The short answer is: they don't transform the matrices, but treat each element in the matrix as a dimension (in machine learning each element would be called a Feature).
Thus, they need classify elements with 100x100 = 10000 features each. In the linear SVM case, they do so using a hyperplane, which divides the 10,000-dimensional space into two distinct regions.
A longer answer would be:
Consider your 2D case. Now, you want to separate a set of two-dimensional elements. This means that each element in your set can be described mathematically as a 2-tuple, namely: e = (x1, x2). For example, in your figure, some full dots might be: {(1,3), (2,4)}, and some hollow ones might be {(4,2), (5,1)}. Note that in order to classify them with a linear classifier, you need a 2-dimensional linear classifier, which would yield a decision rule which might look like this:
- e = (x1, x2)
- if (w1 * x1 + w2 * x2) > C : decide that e is a full dot.

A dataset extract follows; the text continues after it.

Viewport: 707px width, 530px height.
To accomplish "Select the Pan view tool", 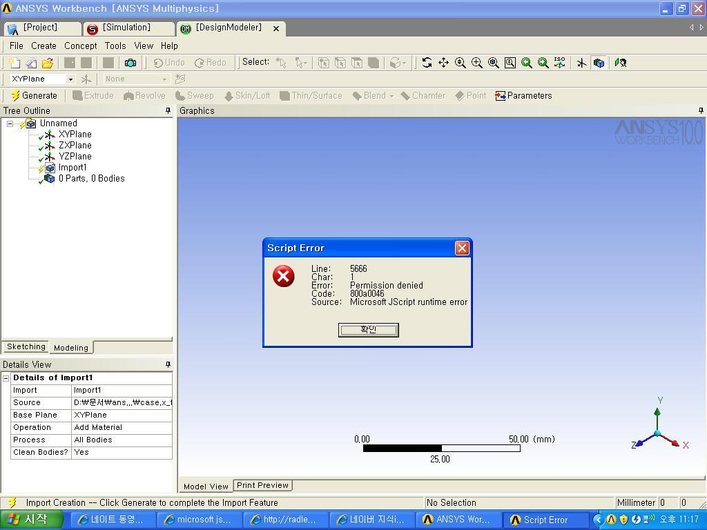I will pyautogui.click(x=443, y=63).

- otherwise : e is hollow.
Note that the classifier is linear, as it is a linear combination of the elements of e. The 'w's are called 'weights', and 'C' is the decision threshold. a linear function with 2-elements as above is simply a line, that's why in your figures the H's are lines.
Now, back to our n-dimensional case, you can probably figure our that a line will not do the trick. In the 3D case, we would need a plane: (w1 * x1 + w2 * x2 + w2 * x3) > C, and in the n-dimensional case, we would need a hyperplane: (w1 * x1 + w2 * x2 + ... + wn * xn) > C, which is damn hard to imagine, none the less to draw :-).